I found myself in an interesting position when I woke this morning—both literally (crick in my neck) and figuratively (said crick is from sleeping in the crook of Derek’s arm).  Yes, I spent the night with him. It’s really not what you think.

Well, maybe just a little.

Let me back up. You know those little misgivings I’ve been feeling about Aaron? It finally hit me that I need to listen to my gut, even if I don’t know yet what it’s trying to tell me. Slow down? Look more closely? There’s something there. I’m not ready to close up shop with Aaron and draw down verdicts or anything, but isn’t that kind of the point? No drastic decisions before their time.
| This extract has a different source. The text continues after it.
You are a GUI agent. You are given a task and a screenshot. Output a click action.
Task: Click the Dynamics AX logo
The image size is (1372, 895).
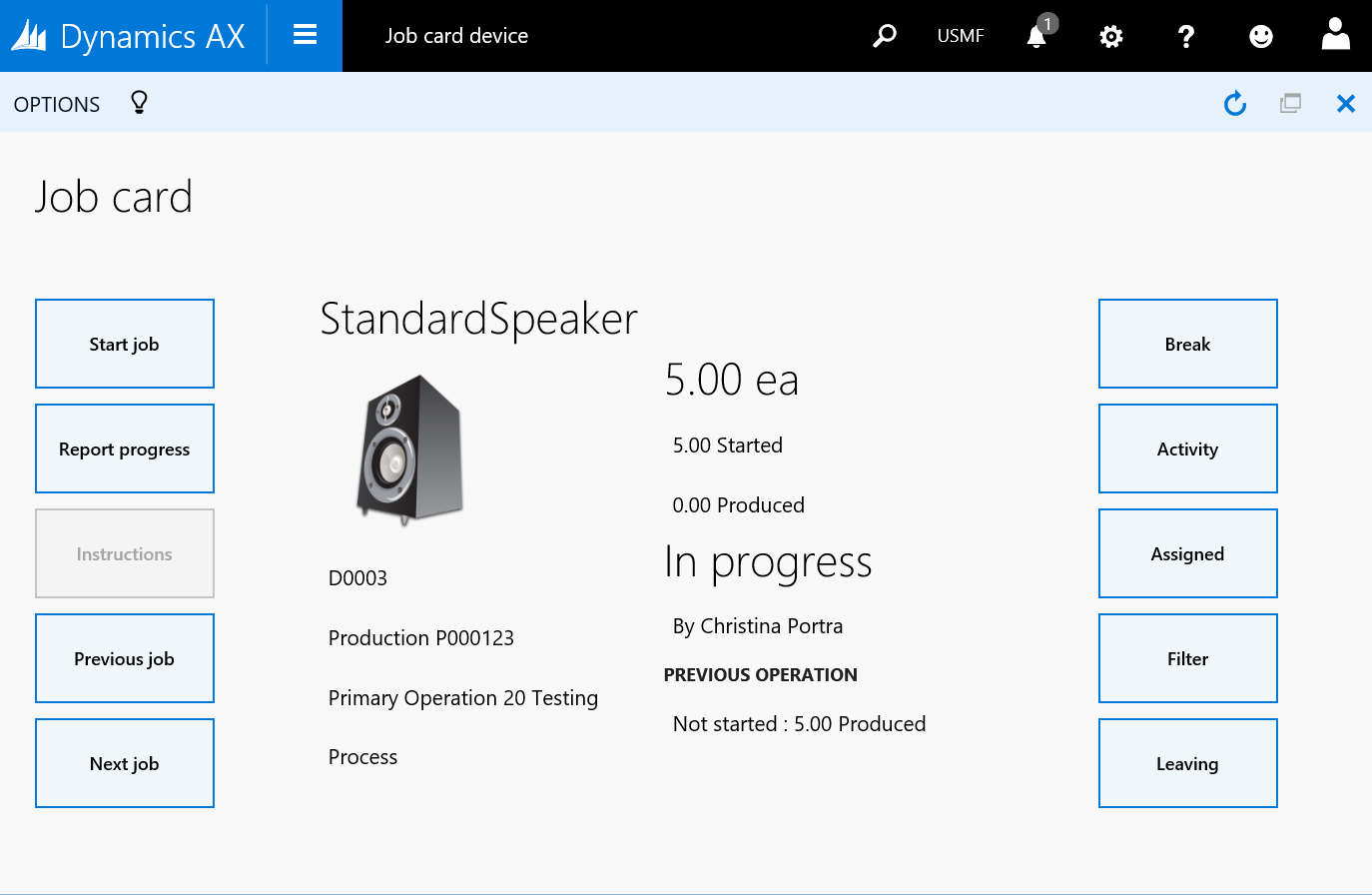click(130, 36)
Sazzy FlowerSomething else has been on my mind: Why is it that girls are always the ones waiting to be chosen? Whether it’s for the phone call or the little velvet box, there’s a lot of sitting around hoping for rings. I guess that’s why I was subconsciously in a holding pattern to see what Aaron’s next moves might be before I made any of my own. The thing is, I’m bolder in almost every other aspect of my life, pretty good at creating my own destiny. I don’t usually wait to be chosen. I choose. I do this with jobs, friends, where I live—pretty much everything. Why not do it with my dating life? Why not call Derek with no pretense that it’s just business? My relationship with Aaron is young enough and un-committed enough for that. I’m not saying I wasn’t nervous, but I did it.

So, last night Derek and I met for dessert at Yum. He’s really got this slow and steady sort of thing going on, a good listener who talks only when he has something worth saying. And again, he’s really, really funny.  We decided after dessert to take a little walk, but as we were toying with the idea of going for sushi, some random wiener dog came tearing around the corner and toppled Derek into a parking meter. It was the funniest thing I’ve seen in months, a grown man being taken down by a wiener dog, and we laughed ourselves silly. Anyway, he twisted his ankle in the process! Some first date. We cabbed it to his car, which I then had to drive. Then I had to help him into his apartment and, well, va-va-voom.

Okay, not really.

But there was some action. The action was different than with Aaron, who tends to manhandle a bit. It’s not that I don’t like it, and it’s definitely not a 50 Shades kind of thing. Aaron’s just impassioned, which can be hot but sometimes almost frantically so. Derek took a long time to go in for the kiss, at least a few hours into our conversation on his couch. Once he did, he was slow and really savored it. This guy took his time and smiled between kisses. I don’t know how to describe that part, but it was so attractive—like an expression of pleasure instead of vice. The way he kept his eyes on me just felt nice, even comfortable. That’s how I ended up falling asleep on his couch, probably mid-make-out, a packet of frozen peas strapped to his ankle. (I’m going to need one for my neck tonight!)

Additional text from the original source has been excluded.